Blogger kathleen said...

In response to your first point: Warhol's utopian leanings were quite persuasive in the context of her university's difficult situation. Her cunning, counterintuitive strategy seemed like the best possible response to her circumstances. However, while I'm all for feminist studies' percolation throughout broader academic institutions, its well-being in traditional disciplines (even if these are becoming increasingly interdisciplinary) seems contingent upon individual faculty members' political outlooks.

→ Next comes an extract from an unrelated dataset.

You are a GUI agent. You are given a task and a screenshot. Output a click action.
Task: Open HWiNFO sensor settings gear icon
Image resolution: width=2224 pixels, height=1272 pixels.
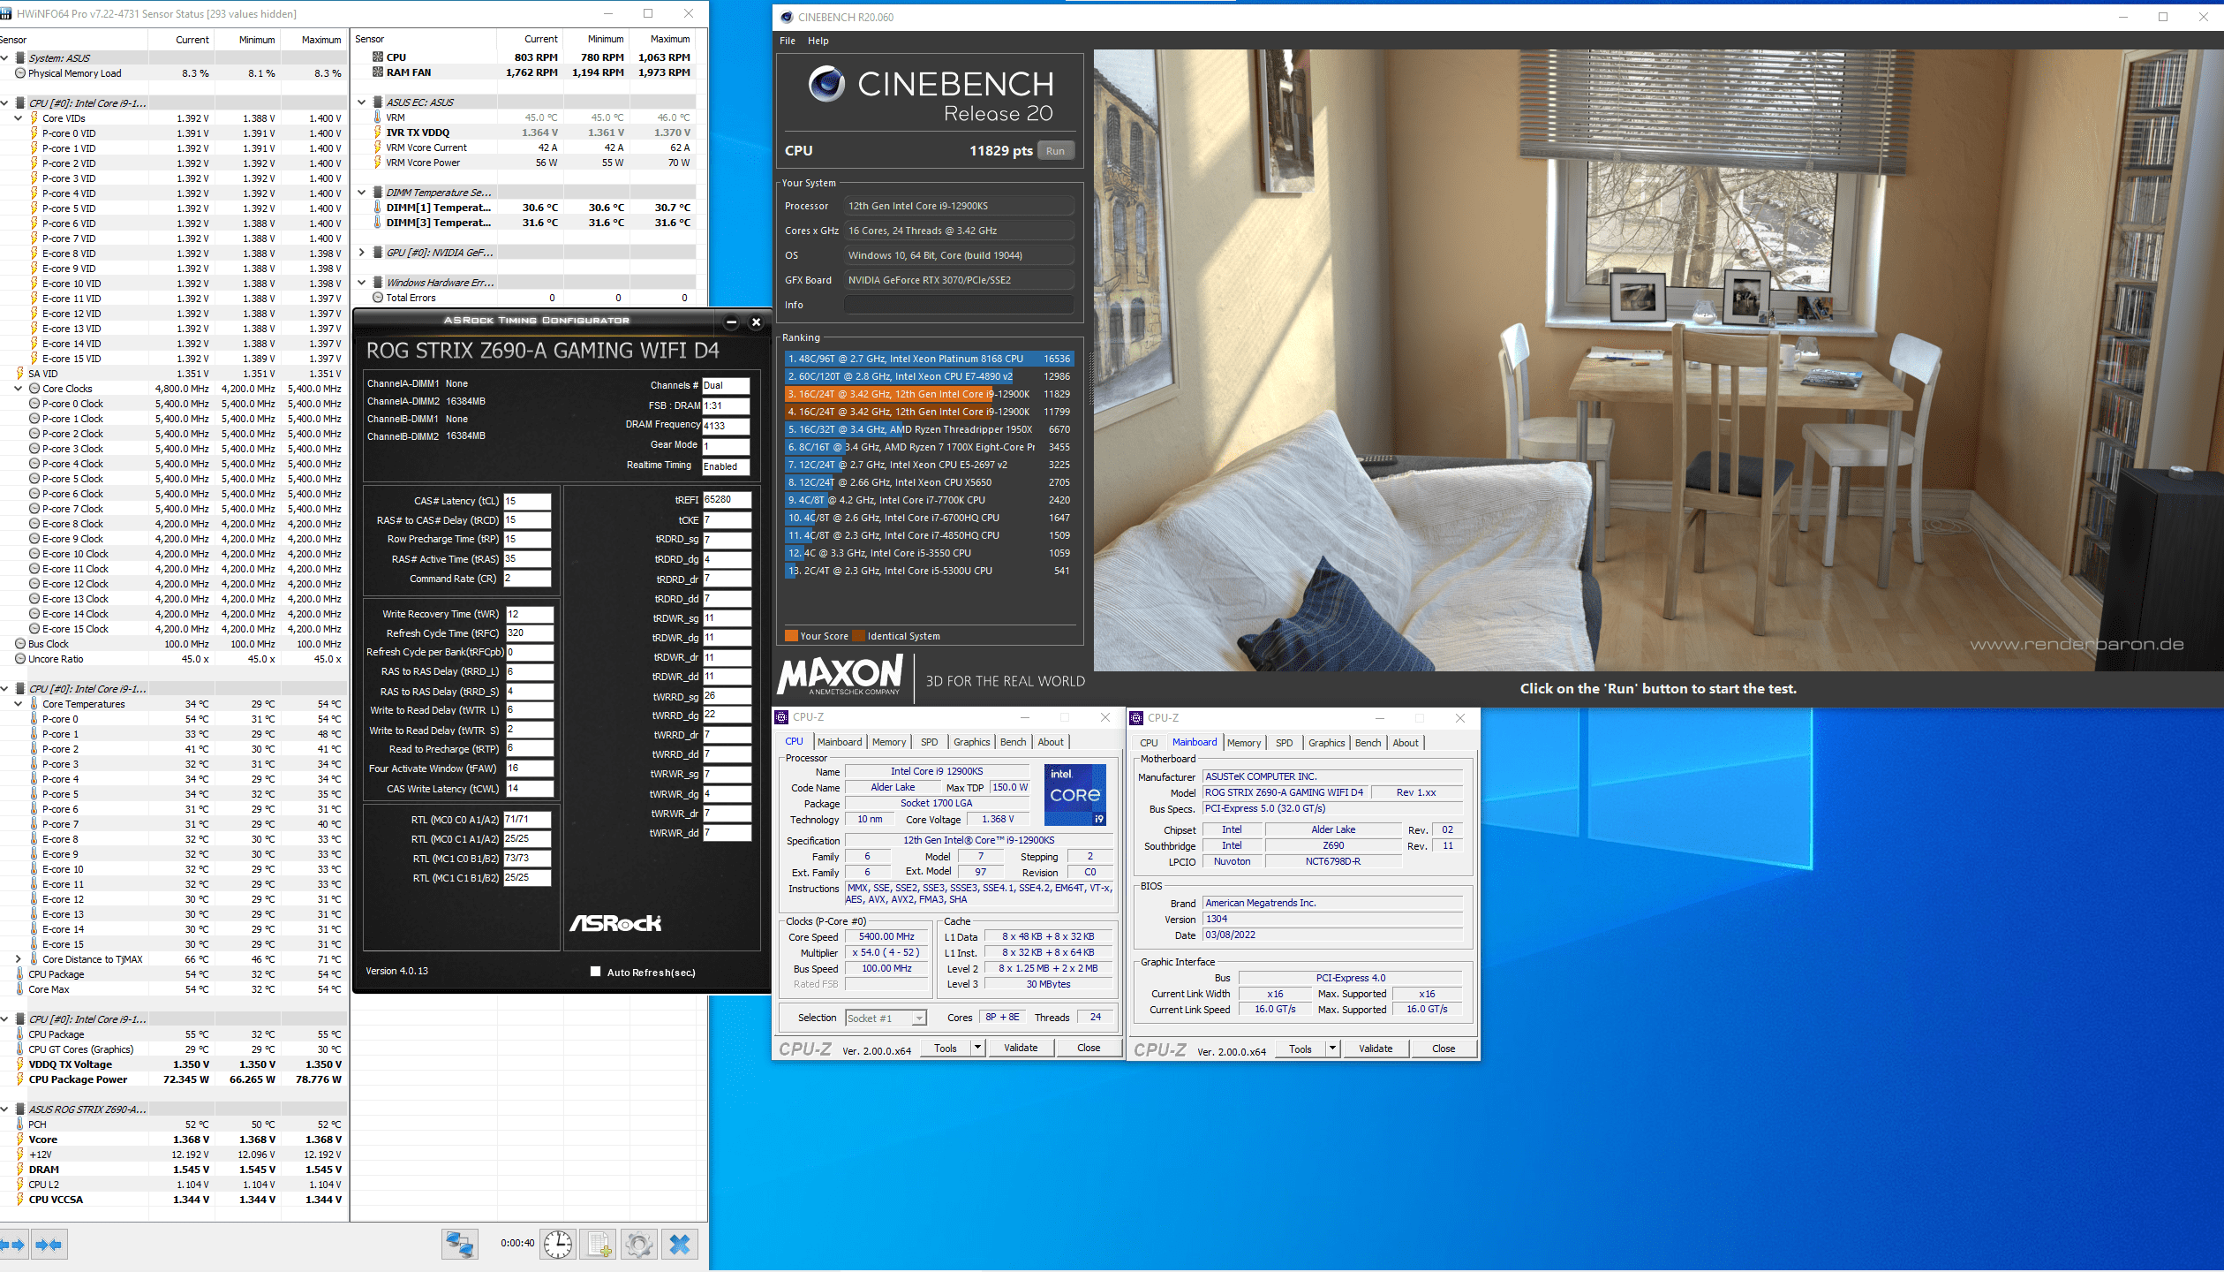click(x=639, y=1245)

Although I'm currently taking a graduate English course with a prof who is very open to feminist theory, and includes a fair bit of it on his syllabus (we're even going to the Vancouver Art Gallery's WACK! exhibition as a class), I had the misfortune (or perhaps rather eye-opening experience) of taking a Russian History course in my undergrad with a prof who was not only indifferent to any women-centred content in the syllabus, but seemed vaguely hostile towards my deviation from the set list of available essay topics to pursue a project on women's movements in revolutionary Russia. Did I mention that he also had a penchant for referring to nation-states with feminine pronouns? Yeah...

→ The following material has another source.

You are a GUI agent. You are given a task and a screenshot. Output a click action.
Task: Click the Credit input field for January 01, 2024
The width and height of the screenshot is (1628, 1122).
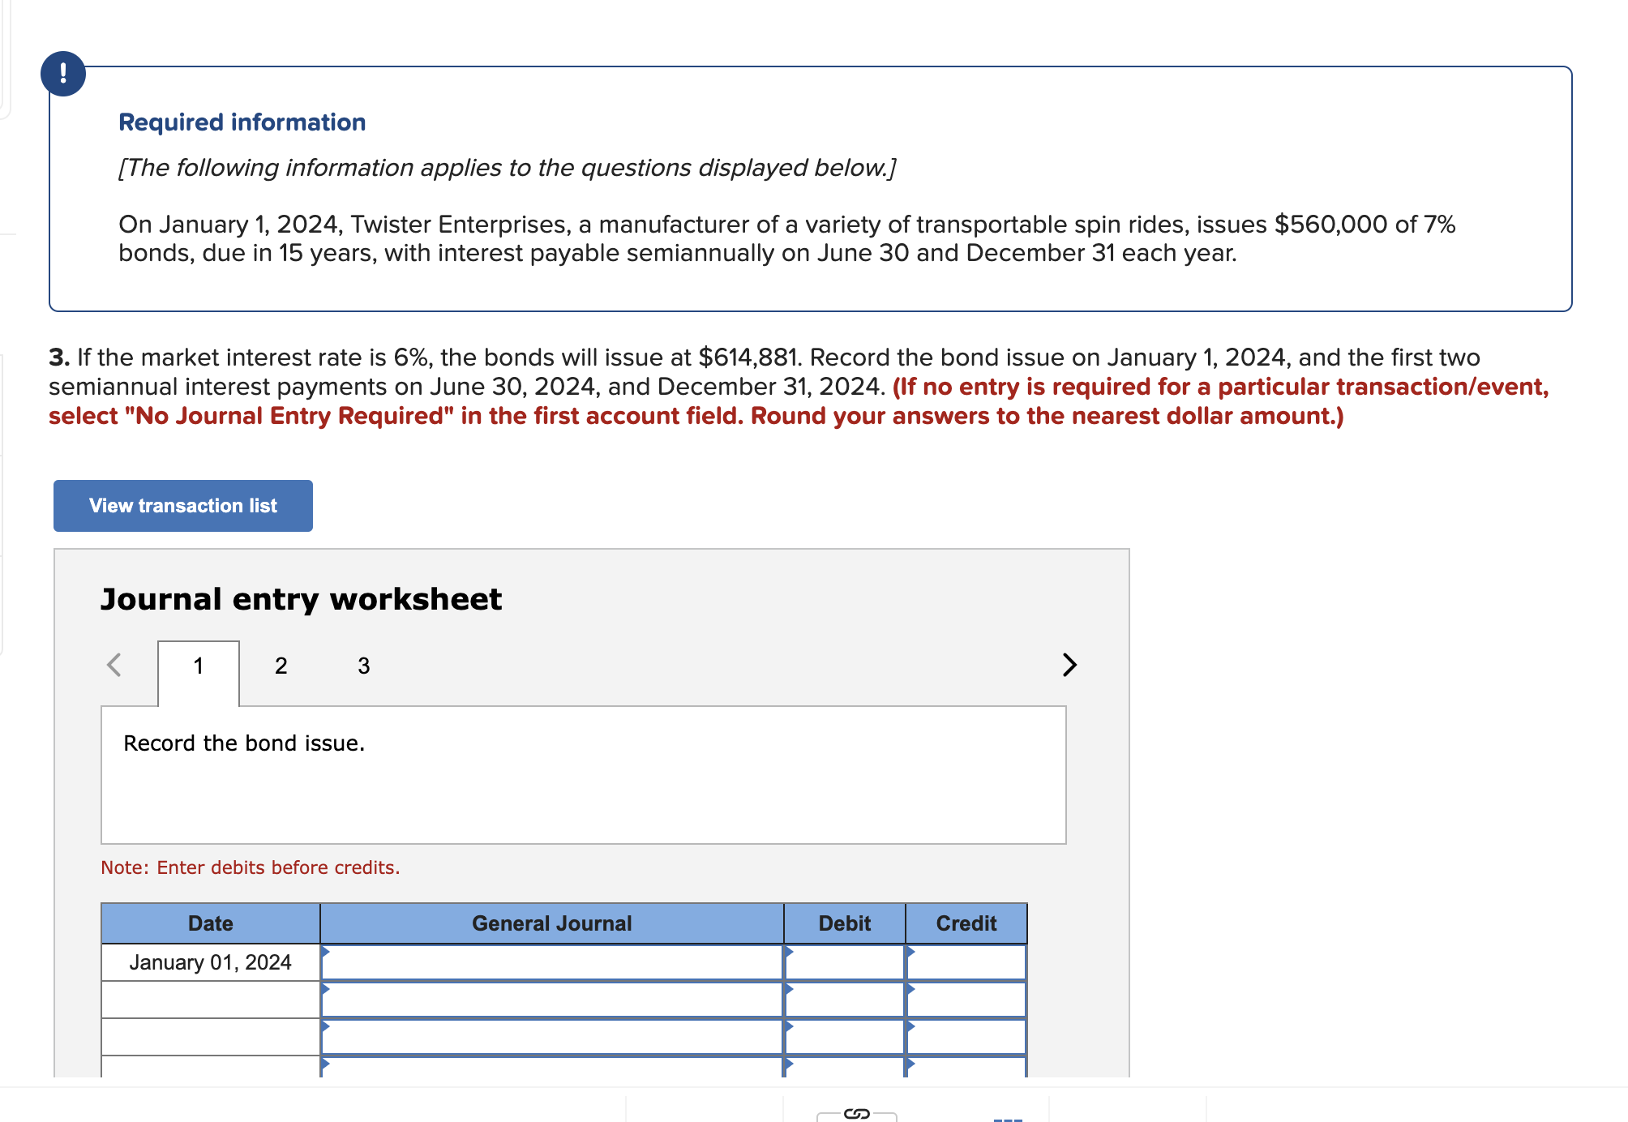pyautogui.click(x=966, y=962)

But anyhow, even the most feminist-friendy non-Women's Studies profs don't usually centre their courses entirely around women's or gender studies material. It seems useful to preserve a necessarily complicated, intellectually interdisciplinary, Women's Studies department wherever possible so that feminist work can stand as the legitimate centre of inquiry. There's certainly enough of it to warrant this focus.

On to your second point:

The "anti-intellectualism" reflex you identified in the Cervenak et al. article has irked me whenever I've come across it all semester (or throughout my academic career). I can certainly understand how dense language and theoretical allusions can seem impenetrable and frustrating, and I share such authors' qualms about how apparently elitist work gets elevated above other purportedly "less rigorous" or "less theoretical" scholarship. Despite one's particular attraction or repulsion towards this kind of work, however, I really think that individual texts by individual authors need to be evaluated for their political/theoretical merit, rather than lead to a sweeping dismissal of poststructuralist or postmodernist feminism proper. I suspect that the move you describe is very damaging to an interdisciplinary Women's Studies, since academics or grad students working from more of a humanities rather than social sciences perspective may be more likely to have their work branded as indulgent, elitist, or "merely cultural." (In the feminist research colloquium course that I mentioned in class, the political science-trained instructor looked at me after I described my proposed MA work on retro imagery in feminist visual culture, and said in a voice that had a clear "let's not kid ourselves" tone: "but your project's not really political, is it?" I was too flustered to respond, but received a sympathy email from a fellow classmate about the "apolitical" accusation.) Gunew touches upon the damaging consequences of the drive for instrumentality in feminist scholarship around pages 52-53 of her essay, and Robyn Wiegman provides an incisive analysis of the tortured relationship between Women's Studies and institutionalization in her article "Academic Feminism Against Itself" in the Summer 2002 issue of the NWSA Journal.

November 2, 2008 11:14 PM  
Blogger kathleen said...

After posting my comment, I just wanted to clarify for everyone that I'm not criticizing Cervenak, et al. In fact, it seems like we're making more or less the same argument.